WHERE THE DRUG WAR SHOULD BE FOUGHT
Excerpt from recent LA Times article: Senate passes sweeping drug-safety bill
The FDA's powers and staff would be enlarged to more quickly scan the marketplace for risky medications.
By Ricardo Alonso-Zaldivar, Times Staff Writer
WASHINGTON — The Senate overwhelmingly approved a landmark drug safety bill Wednesday, doubling the number of government scientists assigned to ferret out risky side effects in medicines already on the market.
The measure also would create a computerized network to scan medical insurance and pharmacy records for signs of trouble with new drugs, and significantly expand the Food and Drug Administration's power to require drug makers to reduce risks.
"This is unquestionably the biggest change in the FDA's regulatory authority in a very long time," former agency Commissioner Mark B. McClellan said. "It is really a new era for the FDA that will start after this law is implemented."
The Senate bill was drafted in response to highly publicized safety lapses — including the belated withdrawals of the painkiller Vioxx and the diabetes drug Rezulin, as well as the FDA's tardy warning about the suicide risks of antidepressants.

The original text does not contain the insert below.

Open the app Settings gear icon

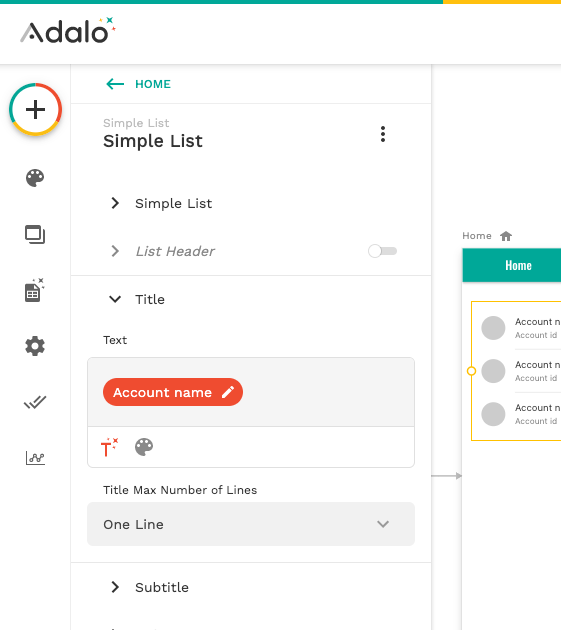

Rezulin, which was found to cause liver failure, was pulled from the U.S. market after being cited in more than 500 deaths. Vioxx was found to increase the risk of heart attacks....more
It is not surprising to me to hear that pharmaceutical (drug) companies are under attack for putting on the market substances that kill a conspicuous amount of people. The reason the “hard drugs” were criminalized is because unscrupulous pharmaceutical manufacturers were lacing their medicines with cocaine and heroin, and I say “lacing” not because people necessarily didn’t know that they were ingesting heroin but because they didn’t understand what that meant.
It is ironic that the war on drugs was originally targeted against corporation and yet has ended up as the war against the common man/woman. Diverting funds from the war on illicit drugs to science, would be an applaudable use of resources.